**Page extract:**
■ ■ ■ ■ ■ ■ ■
COLT 607 Picture Theory (Fall 2005)

What is a picture? This question is posed by Lacan as part of a discussion that presses issues of pictorial representation through an understanding of natural mimicry and links imitation to a fascination prone to “capturing” the viewer in the field of vision. The assertion that we are photo-graphed, i.e., determined by a gaze that is “outside,” has broad implications for an essentially Western mode of painting whose defining aim was long that of disentangling the spectator from the spectacle. Artist and spectator alike are instituted as external bystanders in a process of sublimation whose gain is the erasure of (social) origin. Barthes’ discussion of the manner in which the photographer’s finger, in tripping the shutter, restores to the image the contingency of its creation is suggestive for a tradition in which the sketch would gradually emerge as a form that revels in process and approximation. Like the fingerprint proper, the residual trace of the artist’s hand outlines an evidentiary lineage connecting Barthes’ punctum to Auerbach’s “Scar of Odysseus”—wounds whose discovery exposes a basic kinship between mimesis and camouflage, between representation and disguise.

Individual meetings will be organized around specific forms and techniques employed in the interest of effacement (of the artist, the process, the apparatus, the social field): linear perspective, anamorphosis, trompe l’oeil, the mask, self-portraiture, realism (surrealism), mise-en-scène, the shot/reverse shot in cinema, etc. Particular presentations on Chaplin and Hitchcock are foreseen. Other topics include the sister arts controversy and the rise of modern theater. More or less recent theoretical treatments of the visual and pictorial will be routed back through the work of earlier scholars whose role in developing the comparative study of representations was key.

COLT 614 Graduate Studies in Comparative Literature (Fall 2006)

Intended as a reconsideration of the place of comparative literature within a global, pluralistic curriculum, this seminar will take its cue from the geographical and cartographic metaphors that pervade critical vocabularies. Critical-theoretical discussions will be mapped onto a selection of narratives originally used as a freshman introduction to the field. There, careful readings of key passages from Homer’s Odyssey and Dante’s Inferno provided a repertoire of figural coordinates for understanding how literary adventures help structure the experience of the world. Additional readings included Bruce Chatwin’s The Songlines, Joseph Conrad’s Heart of Darkness, Christoph Ransmayr’s The Terrors of Ice and Darkness, and Derek Walcott’s “The Schooner Flight. In tandem with these and other literary texts, we will consider the critical work of Erich Auerbach, Homi Bhabha, Re Chow, S. Freud, Georg Lukács, J. Hillis Miller and Franco Moretti.

COLT 102 Introduction to Comparative Literature II (Winter 2007)
■ ■ ■ ■ ■ ■ ■
**Listed entries:**

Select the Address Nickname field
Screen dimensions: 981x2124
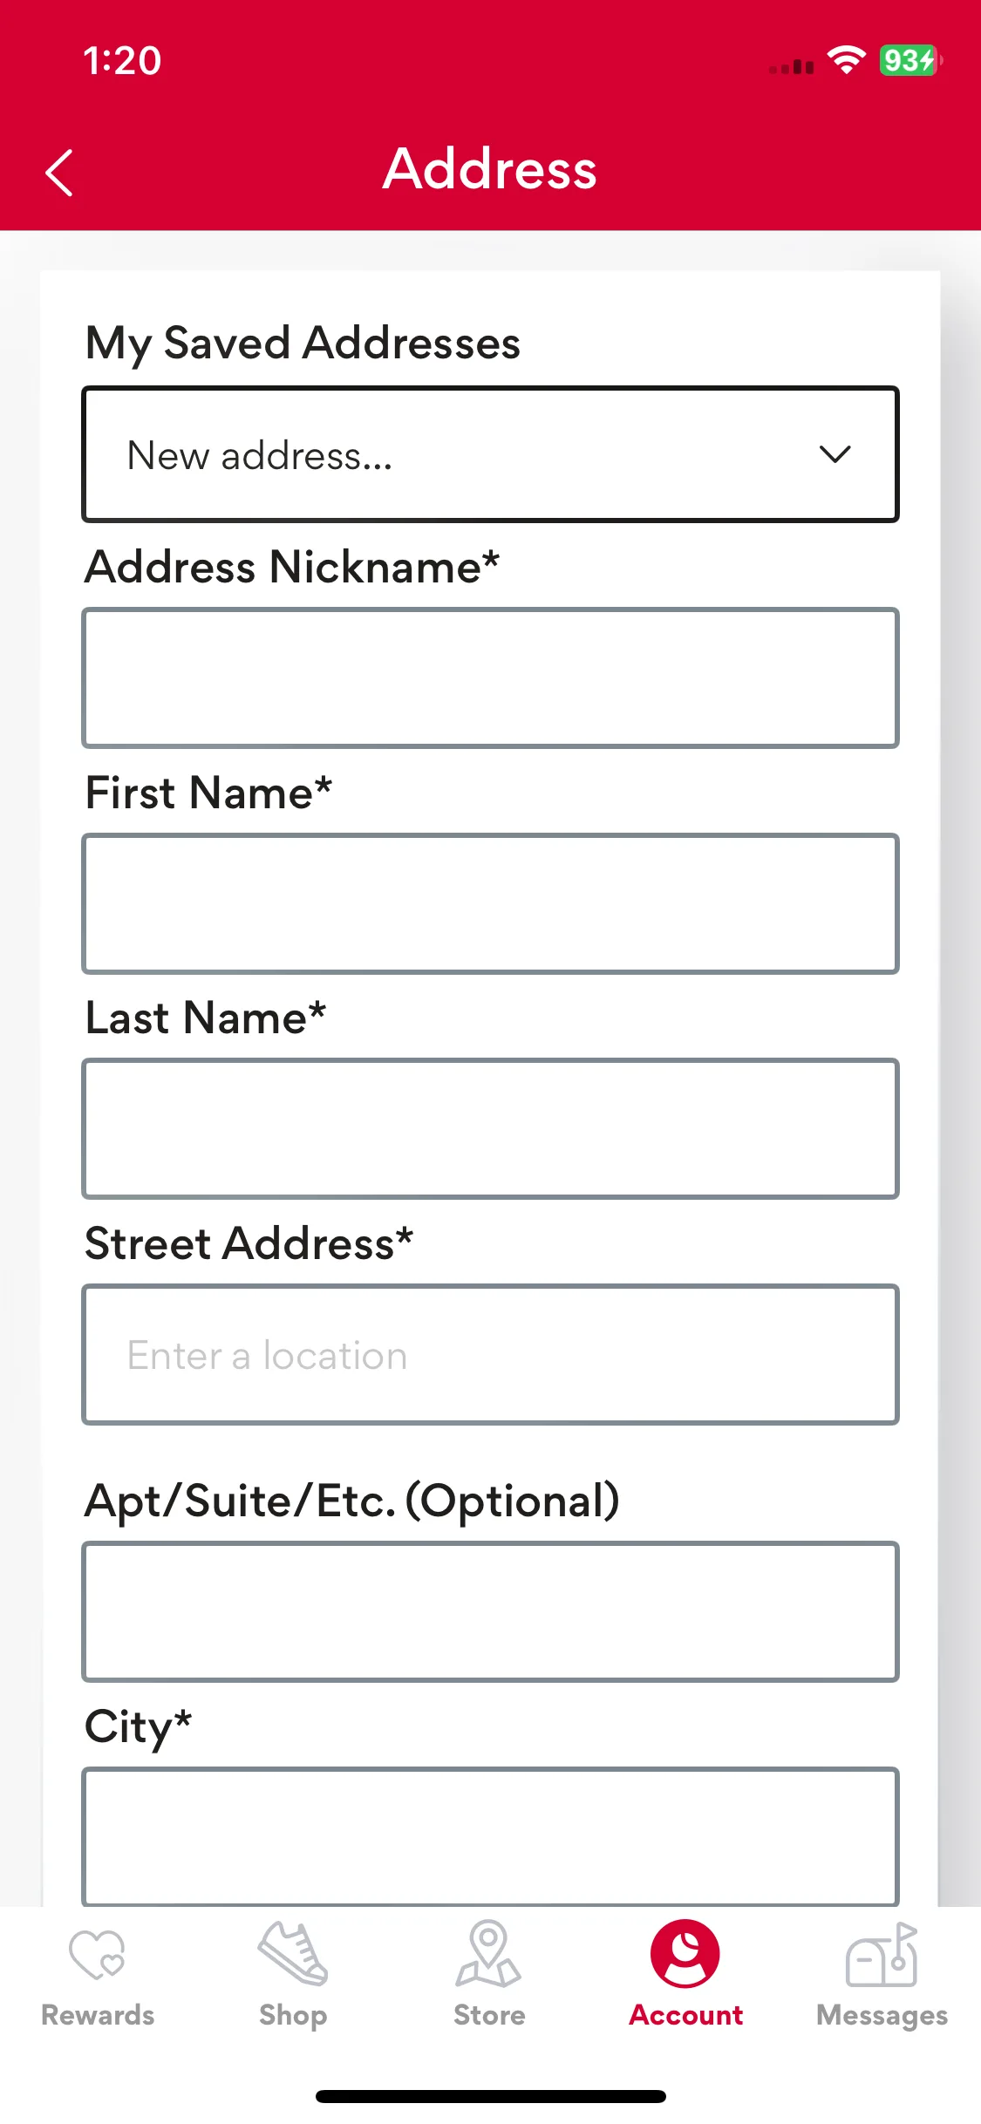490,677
■ ■ ■ ■ ■ ■ ■
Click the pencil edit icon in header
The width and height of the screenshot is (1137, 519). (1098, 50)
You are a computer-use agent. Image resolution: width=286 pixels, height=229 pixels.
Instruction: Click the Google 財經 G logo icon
■ ■ ■ ■ ■ ■ ■
**Requirements:**
1 > Answer these from the course descriptions:
(a) Which two filmmakers are the subjects of planned presentations in COLT 607?
(b) In which term is COLT 614 offered?
(c) Key passages from which two works were read in the freshman introduction to the field?
2 > Quote the course descriptions word for word, starting at "Individual meetings will" and ending at "representations was key.".
You won't need the records for any of this.

**Answer set:**
1 >
(a) Chaplin and Hitchcock
(b) Fall 2006
(c) Homer's Odyssey and Dante's Inferno

2 >
Individual meetings will be organized around specific forms and techniques employed in the interest of effacement (of the artist, the process, the apparatus, the social field): linear perspective, anamorphosis, trompe l’oeil, the mask, self-portraiture, realism (surrealism), mise-en-scène, the shot/reverse shot in cinema, etc. Particular presentations on Chaplin and Hitchcock are foreseen. Other topics include the sister arts controversy and the rise of modern theater. More or less recent theoretical treatments of the visual and pictorial will be routed back through the work of earlier scholars whose role in developing the comparative study of representations was key.